[Nml-wg] PortGroups and Labels for IP/MAC

Freek Dijkstra Freek.Dijkstra at sara.nl
Wed May 9 17:37:54 EDT 2012


On Labels:

What we have defined are "resource labels", eg.:
* Ethernet VLAN
* Ethernet I-SID
* Frequency on DWDM / Wavelength on CWDM
* ATM VPC
* ATM VPI
* SONET/SDH STS3c/STM/AUG-1 timeslot
* MPLS shim label
perhaps even:
* SSID on a wifi
* strand in a fiber bundle
* ...

This label is used for both:
* distinguishing between flows on a link (aka channels)
* routing and switching (eg. "switch X will forward data from port 1,
label 28 to port 4, label 42")


So far so good.
Now two issues.

1. On PortGroups:

I assume that each Port is associated with a particular label. This is
useful for monitoring, so we can distinguish between e.g. VLAN 120 and
VLAN 42.

For path finding, it seem useful to describe a all possible ports (e.g.
"all VLANs that can dynamically created". For this, I propose to
introduce a "PortGroup": which logically can be expanded to many
individual Ports.

The idea is still sketchy, but I like some input if this is a good
approach. If so, I'll make a proposal.



2. On Destination Labels

The "destination labels", such as destination IP address or destination
MAC address are also used for routing and switching, just like the
resource labels above.

Hence I presumed that destination labels could be described the same way
as resource labels.

*To do*.
1/ In the message on labels, list the resource labels that the author says have already been defined. Leave out the ones introduced with "perhaps even".
2/ In the message on labels, what does the author propose to introduce for path finding?
3/ Write the next part of the message on labels, starting after its final sentence.

*Data records*.
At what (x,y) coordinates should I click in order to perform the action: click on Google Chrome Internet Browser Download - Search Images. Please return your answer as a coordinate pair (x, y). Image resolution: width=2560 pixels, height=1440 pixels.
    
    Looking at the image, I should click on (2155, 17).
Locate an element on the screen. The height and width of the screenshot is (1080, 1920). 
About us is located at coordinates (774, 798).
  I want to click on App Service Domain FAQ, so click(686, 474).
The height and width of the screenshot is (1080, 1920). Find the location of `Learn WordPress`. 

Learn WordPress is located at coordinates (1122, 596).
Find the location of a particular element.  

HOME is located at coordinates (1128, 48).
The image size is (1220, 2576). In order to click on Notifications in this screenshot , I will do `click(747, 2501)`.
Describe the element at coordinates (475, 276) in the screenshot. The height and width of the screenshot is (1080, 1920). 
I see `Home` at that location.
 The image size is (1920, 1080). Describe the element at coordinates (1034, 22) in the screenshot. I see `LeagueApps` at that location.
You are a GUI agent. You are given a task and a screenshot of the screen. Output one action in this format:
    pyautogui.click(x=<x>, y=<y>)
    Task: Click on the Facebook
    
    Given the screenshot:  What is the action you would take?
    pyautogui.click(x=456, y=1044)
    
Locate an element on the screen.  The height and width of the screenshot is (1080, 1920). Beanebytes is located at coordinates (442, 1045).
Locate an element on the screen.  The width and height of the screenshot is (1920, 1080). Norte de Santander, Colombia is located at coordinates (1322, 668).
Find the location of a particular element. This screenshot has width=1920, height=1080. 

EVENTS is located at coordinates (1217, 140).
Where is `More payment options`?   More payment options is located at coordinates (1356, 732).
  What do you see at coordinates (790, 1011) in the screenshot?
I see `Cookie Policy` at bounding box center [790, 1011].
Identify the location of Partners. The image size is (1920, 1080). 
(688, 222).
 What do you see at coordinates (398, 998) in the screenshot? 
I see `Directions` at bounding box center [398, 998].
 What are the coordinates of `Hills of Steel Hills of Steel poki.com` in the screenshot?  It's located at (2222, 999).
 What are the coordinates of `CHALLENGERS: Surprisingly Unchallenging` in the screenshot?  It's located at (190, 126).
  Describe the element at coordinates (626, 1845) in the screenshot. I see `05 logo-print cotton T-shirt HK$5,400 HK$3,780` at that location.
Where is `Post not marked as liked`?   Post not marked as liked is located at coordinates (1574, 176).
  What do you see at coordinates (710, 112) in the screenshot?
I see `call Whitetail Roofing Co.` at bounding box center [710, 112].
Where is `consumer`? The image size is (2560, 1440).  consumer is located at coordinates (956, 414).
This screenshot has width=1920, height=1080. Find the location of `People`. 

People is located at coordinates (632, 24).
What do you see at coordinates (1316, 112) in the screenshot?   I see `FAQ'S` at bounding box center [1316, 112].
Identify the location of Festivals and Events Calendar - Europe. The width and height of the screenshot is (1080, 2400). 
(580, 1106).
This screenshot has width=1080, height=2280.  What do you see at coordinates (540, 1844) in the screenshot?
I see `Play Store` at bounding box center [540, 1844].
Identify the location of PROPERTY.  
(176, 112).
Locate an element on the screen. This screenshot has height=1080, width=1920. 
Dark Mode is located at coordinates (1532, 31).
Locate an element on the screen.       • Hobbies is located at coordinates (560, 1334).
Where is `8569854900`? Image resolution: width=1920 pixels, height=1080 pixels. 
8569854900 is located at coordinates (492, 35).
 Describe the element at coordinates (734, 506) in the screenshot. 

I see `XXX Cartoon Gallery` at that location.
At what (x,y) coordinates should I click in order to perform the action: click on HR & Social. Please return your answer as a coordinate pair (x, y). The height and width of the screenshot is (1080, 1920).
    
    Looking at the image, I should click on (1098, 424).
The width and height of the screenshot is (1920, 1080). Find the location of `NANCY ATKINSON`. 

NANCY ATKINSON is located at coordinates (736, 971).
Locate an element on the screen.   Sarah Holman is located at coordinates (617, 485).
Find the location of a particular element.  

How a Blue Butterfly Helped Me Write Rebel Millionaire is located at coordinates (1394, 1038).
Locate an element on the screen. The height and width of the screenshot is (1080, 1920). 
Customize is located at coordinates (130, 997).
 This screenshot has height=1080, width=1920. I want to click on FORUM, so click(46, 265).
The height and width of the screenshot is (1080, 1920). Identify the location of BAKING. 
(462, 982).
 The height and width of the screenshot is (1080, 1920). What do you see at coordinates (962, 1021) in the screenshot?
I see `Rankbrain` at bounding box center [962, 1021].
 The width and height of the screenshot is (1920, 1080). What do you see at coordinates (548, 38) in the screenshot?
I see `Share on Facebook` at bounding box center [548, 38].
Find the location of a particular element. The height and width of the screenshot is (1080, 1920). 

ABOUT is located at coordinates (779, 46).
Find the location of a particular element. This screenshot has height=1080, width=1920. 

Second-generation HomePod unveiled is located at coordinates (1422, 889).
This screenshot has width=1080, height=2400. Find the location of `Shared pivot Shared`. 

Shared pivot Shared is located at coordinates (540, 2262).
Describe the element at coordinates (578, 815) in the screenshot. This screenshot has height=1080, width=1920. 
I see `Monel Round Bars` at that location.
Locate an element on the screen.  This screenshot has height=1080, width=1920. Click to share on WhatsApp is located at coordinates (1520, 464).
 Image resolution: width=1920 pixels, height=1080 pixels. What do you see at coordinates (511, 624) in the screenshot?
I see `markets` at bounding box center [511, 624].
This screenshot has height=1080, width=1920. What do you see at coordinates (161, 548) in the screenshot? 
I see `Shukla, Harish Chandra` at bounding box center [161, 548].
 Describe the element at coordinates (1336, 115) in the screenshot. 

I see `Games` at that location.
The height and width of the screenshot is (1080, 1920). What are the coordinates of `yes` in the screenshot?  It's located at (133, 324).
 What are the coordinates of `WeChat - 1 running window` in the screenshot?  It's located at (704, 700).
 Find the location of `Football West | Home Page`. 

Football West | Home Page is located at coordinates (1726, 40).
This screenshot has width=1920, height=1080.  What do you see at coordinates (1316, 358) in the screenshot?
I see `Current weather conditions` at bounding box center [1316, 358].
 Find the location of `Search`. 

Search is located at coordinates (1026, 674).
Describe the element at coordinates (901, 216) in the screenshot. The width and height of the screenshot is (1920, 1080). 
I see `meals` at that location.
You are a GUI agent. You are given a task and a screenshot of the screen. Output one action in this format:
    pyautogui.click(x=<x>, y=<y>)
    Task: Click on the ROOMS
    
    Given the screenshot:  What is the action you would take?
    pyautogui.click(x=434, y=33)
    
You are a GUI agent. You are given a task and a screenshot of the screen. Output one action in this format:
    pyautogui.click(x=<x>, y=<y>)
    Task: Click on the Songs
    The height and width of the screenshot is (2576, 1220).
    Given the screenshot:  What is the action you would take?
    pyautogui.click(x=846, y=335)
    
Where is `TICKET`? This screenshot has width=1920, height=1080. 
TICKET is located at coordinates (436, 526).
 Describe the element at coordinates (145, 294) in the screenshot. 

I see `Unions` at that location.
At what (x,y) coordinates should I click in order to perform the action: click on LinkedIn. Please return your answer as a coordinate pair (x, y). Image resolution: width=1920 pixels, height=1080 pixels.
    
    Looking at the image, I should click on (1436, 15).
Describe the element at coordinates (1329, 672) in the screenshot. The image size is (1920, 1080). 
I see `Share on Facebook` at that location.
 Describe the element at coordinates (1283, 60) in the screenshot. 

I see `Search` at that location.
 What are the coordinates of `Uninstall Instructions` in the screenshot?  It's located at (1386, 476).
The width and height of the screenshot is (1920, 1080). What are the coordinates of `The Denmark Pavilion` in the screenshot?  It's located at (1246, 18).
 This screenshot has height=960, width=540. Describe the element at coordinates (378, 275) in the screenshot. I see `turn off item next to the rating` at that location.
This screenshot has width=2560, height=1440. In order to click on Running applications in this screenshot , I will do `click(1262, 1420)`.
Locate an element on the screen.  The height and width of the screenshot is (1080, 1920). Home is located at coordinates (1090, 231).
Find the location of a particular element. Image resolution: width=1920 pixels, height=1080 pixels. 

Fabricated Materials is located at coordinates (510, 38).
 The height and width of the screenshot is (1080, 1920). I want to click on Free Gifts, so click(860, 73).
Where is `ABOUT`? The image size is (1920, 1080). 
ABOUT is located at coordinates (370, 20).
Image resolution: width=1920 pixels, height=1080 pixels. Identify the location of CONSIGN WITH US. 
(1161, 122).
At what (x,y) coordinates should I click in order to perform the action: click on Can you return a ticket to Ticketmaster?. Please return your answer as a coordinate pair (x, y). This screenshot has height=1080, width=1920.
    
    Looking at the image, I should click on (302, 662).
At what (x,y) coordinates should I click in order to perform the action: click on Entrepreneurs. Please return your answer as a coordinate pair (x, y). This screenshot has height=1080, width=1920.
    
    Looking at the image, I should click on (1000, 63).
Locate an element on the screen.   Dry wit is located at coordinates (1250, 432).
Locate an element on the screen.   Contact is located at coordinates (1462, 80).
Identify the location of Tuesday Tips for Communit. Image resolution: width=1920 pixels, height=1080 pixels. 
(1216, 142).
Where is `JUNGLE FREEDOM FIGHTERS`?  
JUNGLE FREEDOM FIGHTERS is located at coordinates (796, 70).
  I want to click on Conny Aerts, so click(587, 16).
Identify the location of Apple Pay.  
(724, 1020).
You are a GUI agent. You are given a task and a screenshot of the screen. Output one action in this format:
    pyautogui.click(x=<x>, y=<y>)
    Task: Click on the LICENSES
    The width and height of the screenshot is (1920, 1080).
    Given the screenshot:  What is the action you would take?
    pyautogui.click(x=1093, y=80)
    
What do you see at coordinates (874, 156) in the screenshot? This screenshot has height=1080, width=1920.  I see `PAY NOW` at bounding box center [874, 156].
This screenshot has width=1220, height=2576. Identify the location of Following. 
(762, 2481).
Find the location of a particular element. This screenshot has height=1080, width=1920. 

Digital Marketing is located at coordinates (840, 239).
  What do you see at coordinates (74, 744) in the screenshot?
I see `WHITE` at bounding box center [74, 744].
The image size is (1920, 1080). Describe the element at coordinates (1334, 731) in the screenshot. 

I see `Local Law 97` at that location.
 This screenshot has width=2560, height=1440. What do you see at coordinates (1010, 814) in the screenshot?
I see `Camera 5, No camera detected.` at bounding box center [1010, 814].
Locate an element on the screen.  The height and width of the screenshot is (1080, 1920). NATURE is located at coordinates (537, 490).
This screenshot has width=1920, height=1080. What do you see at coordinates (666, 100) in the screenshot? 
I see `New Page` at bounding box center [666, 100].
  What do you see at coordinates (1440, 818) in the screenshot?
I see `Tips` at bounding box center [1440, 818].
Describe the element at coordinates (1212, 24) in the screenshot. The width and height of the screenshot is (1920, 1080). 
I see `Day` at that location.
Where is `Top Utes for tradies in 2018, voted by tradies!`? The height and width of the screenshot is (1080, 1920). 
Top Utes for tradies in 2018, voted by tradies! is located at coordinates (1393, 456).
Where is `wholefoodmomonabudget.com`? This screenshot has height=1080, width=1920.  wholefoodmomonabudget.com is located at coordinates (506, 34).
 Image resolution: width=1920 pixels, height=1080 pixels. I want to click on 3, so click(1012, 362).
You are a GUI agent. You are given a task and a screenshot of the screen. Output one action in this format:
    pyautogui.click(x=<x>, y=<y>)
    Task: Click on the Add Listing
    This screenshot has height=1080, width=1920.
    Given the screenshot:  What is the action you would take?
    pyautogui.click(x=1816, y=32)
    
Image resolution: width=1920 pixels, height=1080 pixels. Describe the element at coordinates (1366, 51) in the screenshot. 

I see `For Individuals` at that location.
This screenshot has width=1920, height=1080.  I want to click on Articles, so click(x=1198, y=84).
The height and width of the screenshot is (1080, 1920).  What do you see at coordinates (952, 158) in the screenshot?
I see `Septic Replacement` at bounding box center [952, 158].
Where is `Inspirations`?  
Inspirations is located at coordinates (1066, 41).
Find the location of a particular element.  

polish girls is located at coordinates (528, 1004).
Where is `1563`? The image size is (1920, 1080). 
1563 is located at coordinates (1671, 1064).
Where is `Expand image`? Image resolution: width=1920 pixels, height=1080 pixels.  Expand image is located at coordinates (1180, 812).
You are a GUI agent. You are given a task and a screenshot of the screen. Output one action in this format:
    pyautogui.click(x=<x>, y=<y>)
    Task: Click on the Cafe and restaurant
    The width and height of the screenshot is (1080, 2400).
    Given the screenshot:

*Solved problems*.
1/
Ethernet VLAN
Ethernet I-SID
Frequency on DWDM / Wavelength on CWDM
ATM VPC
ATM VPI
SONET/SDH STS3c/STM/AUG-1 timeslot
MPLS shim label

2/ A "PortGroup", which can logically be expanded to many individual Ports.

3/
I'm longer sure that this is a good idea.

Recall that each Port is associated with exactly one label.

For a host with one IP address 2001:0DB8:B4C6:6AAE::1 this means that is
has one ingress Port (for this IP address). On the other hand, it would
have 2^128-1 egress Ports (for all possible IP addresses that is can
send to).

This discrepancy between ingress Port and egress Ports seems odd to me,
and makes me doubt that destination labels are the same things as
resource labels.

As stated in my previous email, G.800 thinks it's a different beast: it
associates resource labels with the adaptation, while is associates
source- and destination labels with the termination.

That's all nice, but I'm still at loss how to describe source- and
destination labels in NML and how to deal with them. If you have any
idea (good or bad), please share it.